I admit lately I have found myself wearing more dresses and skirts. I am in love with that Edwardian skirt on Mia's blog!!! I will have one of those this winter!! I love the simplicity of skirts/dresses. They are just CLASSY!! I, too, have found that I am letting my hair grow longer than I have ever had it. It is past shoulder length now. At first, it came about because I just couldnt get to the shop to have it cut. Then, I started pulling it back with a hairband. Now, it is long enough that I wear it pulled up 6 days out of seven. DH loves it up. He says it is more feminine. Truthfully, it feels more ladylike. Mia is an inspiration for the "lady" in each of us!!


----------



## chickenista (Mar 24, 2007)

I have been immersing myself into the world of skirts.
Circle skirts and 3/4 skirts and half circle skirts.. love, love, love.
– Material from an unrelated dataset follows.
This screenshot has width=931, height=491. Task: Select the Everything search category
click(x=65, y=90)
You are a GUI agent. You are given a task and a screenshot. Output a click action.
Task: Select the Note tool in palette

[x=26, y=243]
And now I am pondering tops and what to go with. That will be the next hurdle, I suppose. How to ahve the skirt without a frumpy, Amish bag lady look that a plain turtleneck would give me or something.. or at least that is how I fear I would look.

It is strange, this skirt desire. And it is not just a desire for comfort, but it feels kind of... girly and elegant..it changes depending on what I am wearing. And I find myself drawn to the look of Mia's apron and I want to wear it.. often.
I do want to feel more feminine, but not the Hollywood version. I want the 'connected with the women gone before' kinda of feminine.
I have been look a stay and corset patterns. Oh good lord.


----------



## Suzyq2u (May 17, 2010)

I know exactly what you mean chickenista -it makes me feel pretty & feminine, put together even. I seem to like to pair v-neck shirts with the skirts I do have. And the shirt has to have a little taper. The plaid fitted button up shirts that have come out lately would look lovely with a denim skirt.


----------



## mommathea (May 27, 2009)

For shirts I mainly wear t-shirts and long sleeve t-shirts. They have a little bit of a fit to them so they're not baggy or frumpy. I do have some blouses and polo type blouses that I wear also. I hate bulk, but I can easily pull a sweater or sweatshirt on over the t's if I'm chilly.


----------



## Guest (Sep 10, 2011)

Reading this post has made me nostalgic for my skirts..LOL..I have two wool jumpers made 15 years ago by an Amish friend in Pennsylvania..they are sewn so well, I don't think they will ever die..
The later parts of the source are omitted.